- QUOTED PASSAGE -
....................

In SVMs, nonlinear mapping of input data in a higher dimensional feature space is done with kernel functions. In this feature space, a separation hyperplane is generated that is the solution to the classification problem. The kernel functions can be polynomials, sigmoidal functions, and radial basis functions. Only a subset of the training data is needed, these are known as the support vectors [8]. The training is done by solving a quadratic program, which can be done with many numerical software.
1.7 Artificial Intelligence
1.7.1 What is Artificial Intelligence?
A test of artificial intelligence is the Turing test. The idea is that if you have a conversation with a machine and you can’t tell it is a machine, then it should be considered intelligent. By this definition, many robo-calling systems might be considered intelligent. Another example, chess programs, can beat all but the best players, but a chess program can’t do anything but play chess. Is a chess program intelligent? What we have now is machines that can do things pretty well in a particular context.

....................

- DATA BLOCK -

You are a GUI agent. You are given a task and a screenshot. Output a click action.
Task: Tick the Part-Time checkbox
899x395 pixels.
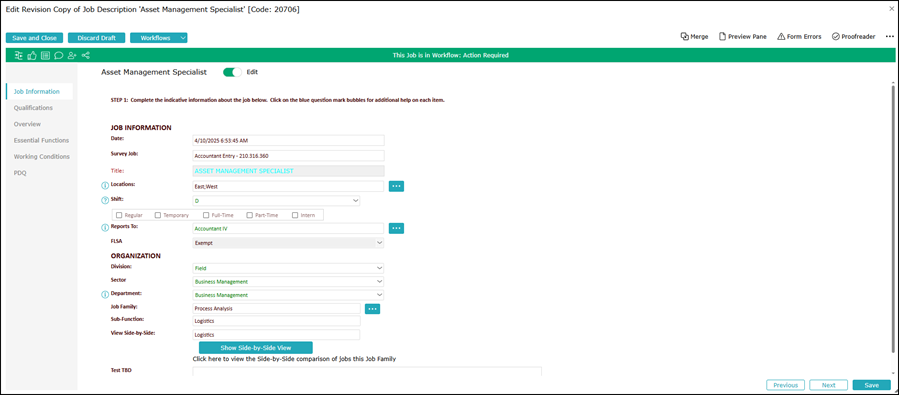click(250, 216)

....................

- GIVEN EXERCISE 1 -
Answer these questions using the passage on SVMs and artificial intelligence:
(a) Which three kinds of functions can the kernel functions be?
(b) What is the name for the subset of the training data that is needed?
(c) Which test does the passage name as a test of artificial intelligence?
- GIVEN EXERCISE 2 -
Write out the passage on SVMs and artificial intelligence from "A test of artificial" up to and including "a particular context.".
The listing has no part in this work.

- CORRECT RESPONSE 1 -
(a) Polynomials, sigmoidal functions, and radial basis functions.
(b) The support vectors.
(c) The Turing test.

- CORRECT RESPONSE 2 -
A test of artificial intelligence is the Turing test. The idea is that if you have a conversation with a machine and you can’t tell it is a machine, then it should be considered intelligent. By this definition, many robo-calling systems might be considered intelligent. Another example, chess programs, can beat all but the best players, but a chess program can’t do anything but play chess. Is a chess program intelligent? What we have now is machines that can do things pretty well in a particular context.